Attractions, Experience, History Jan 12 2020
Whitstable Alleys – A Secret History of Smuggling

By Whitstable



ike all seaside towns in the South of England, Whitstable has a rich history of smuggling. However, Whitstable’s smuggling stories have a little twist. Along with the usual bounty of tobacco, lace and brandy, it seems that the local smugglers sent cargo back to France….prisoners of war.


During the Napoleonic Wars in the late 18th Century, French prisoners of war were smuggled through Whitstable from the surrounding areas and London. The town’s low beaches and muddy flats made it ideal to moor and launch a boat easily.

Many houses in the area still have secret windows and passages used for the smuggling of goods and people. When a house was demolished in Castle Road in the 1940s a massive number of manacles were found hidden beneath the floorboards.

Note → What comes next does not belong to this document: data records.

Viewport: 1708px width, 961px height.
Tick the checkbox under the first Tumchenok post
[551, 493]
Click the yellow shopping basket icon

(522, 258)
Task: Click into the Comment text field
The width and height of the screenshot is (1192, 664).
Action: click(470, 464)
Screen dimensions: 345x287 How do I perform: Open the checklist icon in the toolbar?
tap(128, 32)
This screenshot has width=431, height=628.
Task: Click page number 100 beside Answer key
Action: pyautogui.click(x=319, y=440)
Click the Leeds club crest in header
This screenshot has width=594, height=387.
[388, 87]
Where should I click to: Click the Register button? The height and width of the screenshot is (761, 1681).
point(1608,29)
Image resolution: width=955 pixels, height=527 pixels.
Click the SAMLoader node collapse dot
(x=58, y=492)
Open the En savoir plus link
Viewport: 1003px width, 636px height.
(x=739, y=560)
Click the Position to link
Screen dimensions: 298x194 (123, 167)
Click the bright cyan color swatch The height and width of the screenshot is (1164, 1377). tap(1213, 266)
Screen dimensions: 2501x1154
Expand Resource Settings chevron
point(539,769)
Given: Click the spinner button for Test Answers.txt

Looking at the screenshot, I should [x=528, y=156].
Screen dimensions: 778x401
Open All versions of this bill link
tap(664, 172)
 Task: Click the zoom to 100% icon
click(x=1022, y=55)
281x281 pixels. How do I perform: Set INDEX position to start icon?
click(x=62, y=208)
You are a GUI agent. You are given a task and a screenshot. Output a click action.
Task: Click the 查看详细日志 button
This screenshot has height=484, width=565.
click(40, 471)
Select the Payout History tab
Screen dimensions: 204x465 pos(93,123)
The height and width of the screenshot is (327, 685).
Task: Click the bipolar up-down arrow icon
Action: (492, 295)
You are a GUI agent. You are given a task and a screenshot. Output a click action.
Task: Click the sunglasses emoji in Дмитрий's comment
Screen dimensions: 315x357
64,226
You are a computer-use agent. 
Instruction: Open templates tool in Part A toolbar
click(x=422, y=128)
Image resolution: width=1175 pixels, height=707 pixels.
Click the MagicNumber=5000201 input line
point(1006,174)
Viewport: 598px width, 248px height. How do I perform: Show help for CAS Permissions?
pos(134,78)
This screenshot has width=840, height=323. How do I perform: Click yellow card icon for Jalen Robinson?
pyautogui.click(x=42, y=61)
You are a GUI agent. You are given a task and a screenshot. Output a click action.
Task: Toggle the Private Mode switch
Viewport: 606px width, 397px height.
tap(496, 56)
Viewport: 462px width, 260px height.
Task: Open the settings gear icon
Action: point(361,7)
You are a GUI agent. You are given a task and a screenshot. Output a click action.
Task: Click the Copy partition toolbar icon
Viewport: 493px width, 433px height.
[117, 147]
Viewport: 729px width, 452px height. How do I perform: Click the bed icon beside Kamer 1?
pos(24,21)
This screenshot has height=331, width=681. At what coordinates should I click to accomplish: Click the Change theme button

Whitstable’s plethora of alleyways also assisted the smugglers in some capacity as they provide such easy access to the beach as well as allowing access to many of the houses and pubs along Island and Middle Wall.


The majority of the alleys are either named after the pubs or shipyards connected to them, for example Red Lion Alley and Collars Alley. Collar’s Alley was named after Mr Collar, a good Samaritan who owned a store and provided warmth and cocoa to children during the great freeze of 1895.


Coastguard’s Alley was named after the building (which still stands next to the tennis courts) erected by the local coastguards in an attempt to stop smuggling in the area.


Well worth trying to squeeze along is Squeeze Gut Alley, so named after a continuously pranked, overweight policeman who could never chase the pranksters down it for fear of getting stuck.


Although some of the alley’s namesakes have now gone, the intricate web of routes to the beach provide a living history for the town and also a handy shortcut to The Old Neptune pub.